I.2. Compare loop vs vectorized performance:
Write two versions of a function that calculates shot distance to goal: - One using a for loop - One using NumPy vectorization
Time both on 100,000 shots and compare.
I.3. Optimize groupby operations:
Given a large events DataFrame, compare different approaches to counting events per player: - Using groupby with apply - Using groupby with agg - Using value_counts - Using pivot_table
Part J: Integration Project ⭐⭐⭐⭐
J.1. Build a complete match analysis module:
Create a Python module (match_analysis.py) that includes:
load_match(match_id)- Load match events from StatsBombcalculate_team_stats(events)- Calculate comprehensive team statisticscalculate_player_stats(events)- Calculate player-level statisticscreate_match_report(events)- Generate a visual match report
The match report should include: - Shot maps for both teams - Passing statistics - Key events timeline
J.2. Build a season analysis dashboard:
Create functions that: 1. Load all matches from a competition/season 2. Calculate league table (points, goals, xG) 3. Identify over/underperformers (xG vs actual) 4. Create visualizations for: - League table - xG vs Goals scatter - Team form over time
J.3. Create a player comparison tool:
Build a class that: 1. Takes two player names 2. Loads their event data from multiple matches 3. Calculates comparative statistics 4. Generates a radar chart comparison 5. Provides a written summary of strengths/weaknesses
Solutions
Selected solutions are available in:
- code/exercise-solutions.py (programming problems)

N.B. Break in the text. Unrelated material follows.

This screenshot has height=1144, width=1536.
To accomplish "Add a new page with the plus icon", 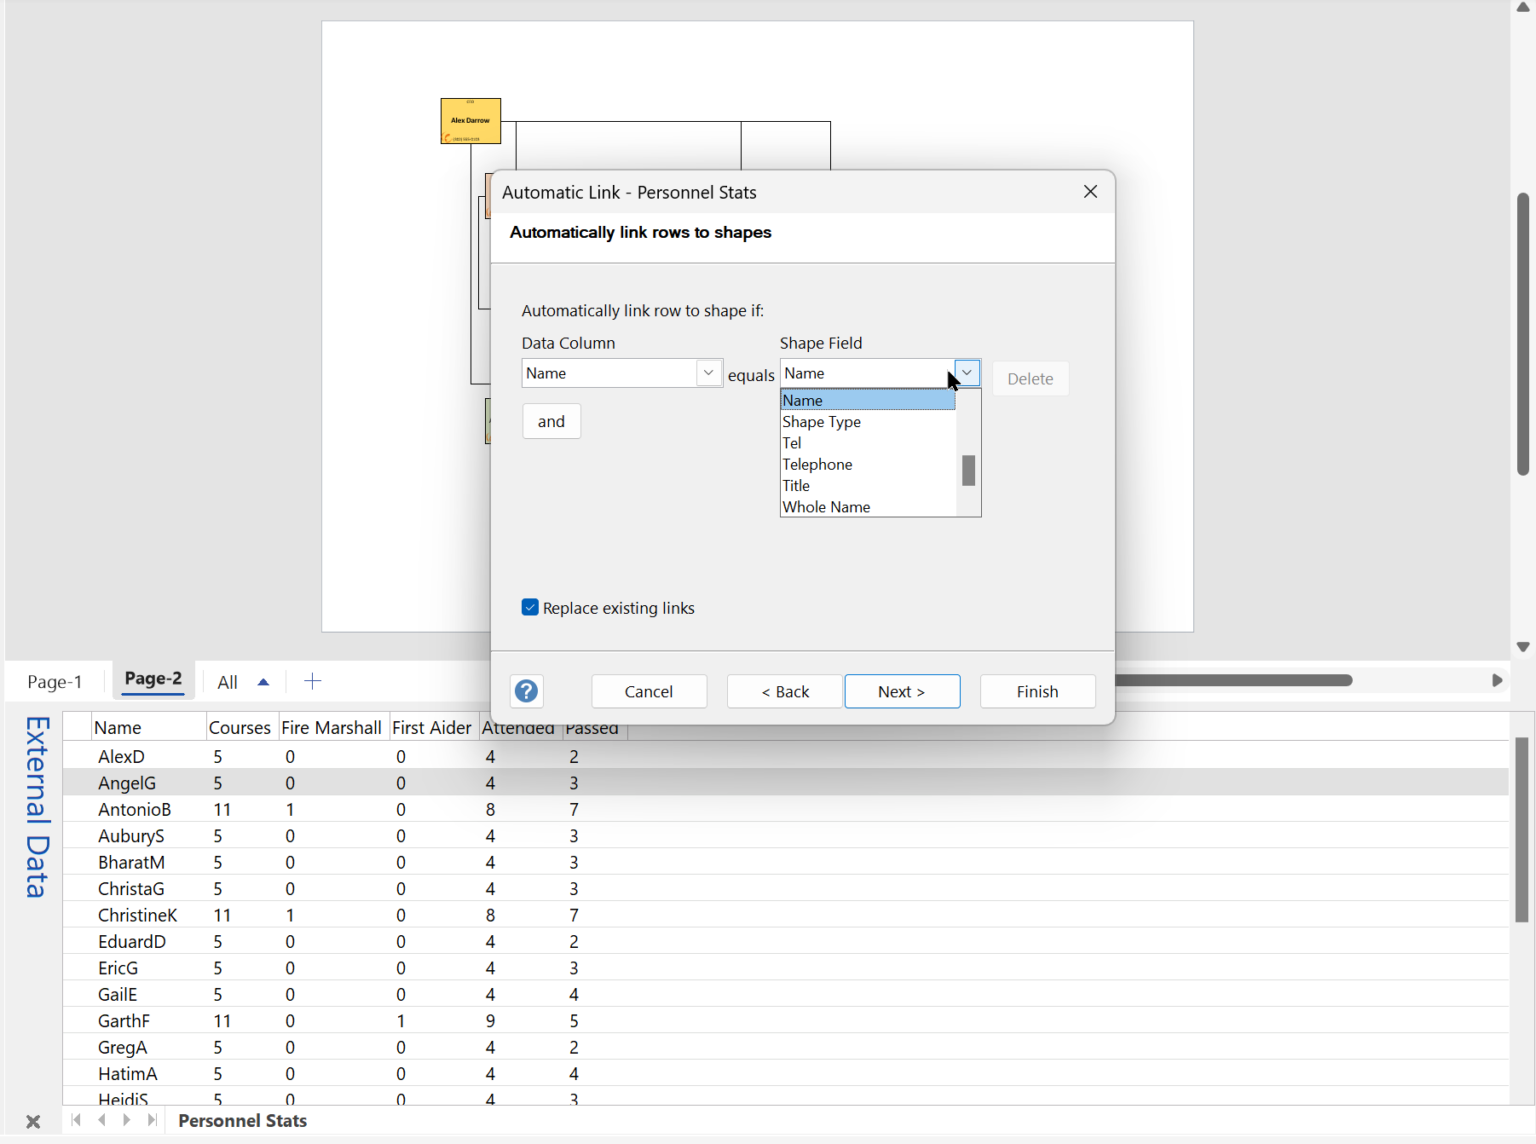I will (313, 681).
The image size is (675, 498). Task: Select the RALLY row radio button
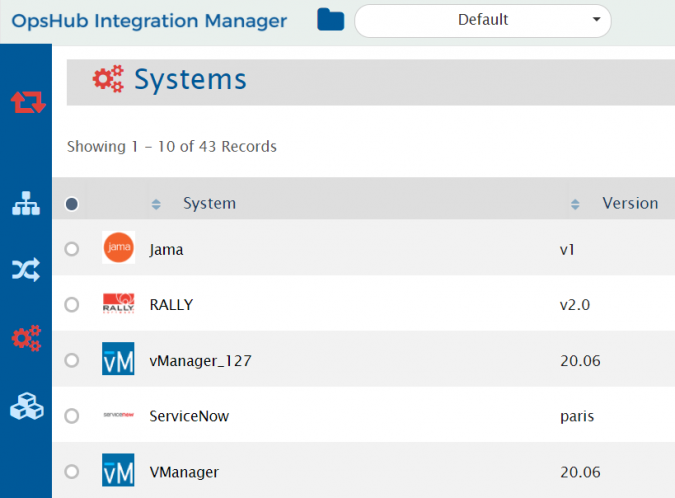(x=71, y=305)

- appendices/g-answers-to-selected-exercises.md (odd-numbered problems)
Reflection Questions
- Which pandas operation do you find most useful for soccer analysis?
- When would you use NumPy arrays vs pandas DataFrames?
- What visualization types best communicate soccer insights?
- How would you structure code for a production analytics pipeline?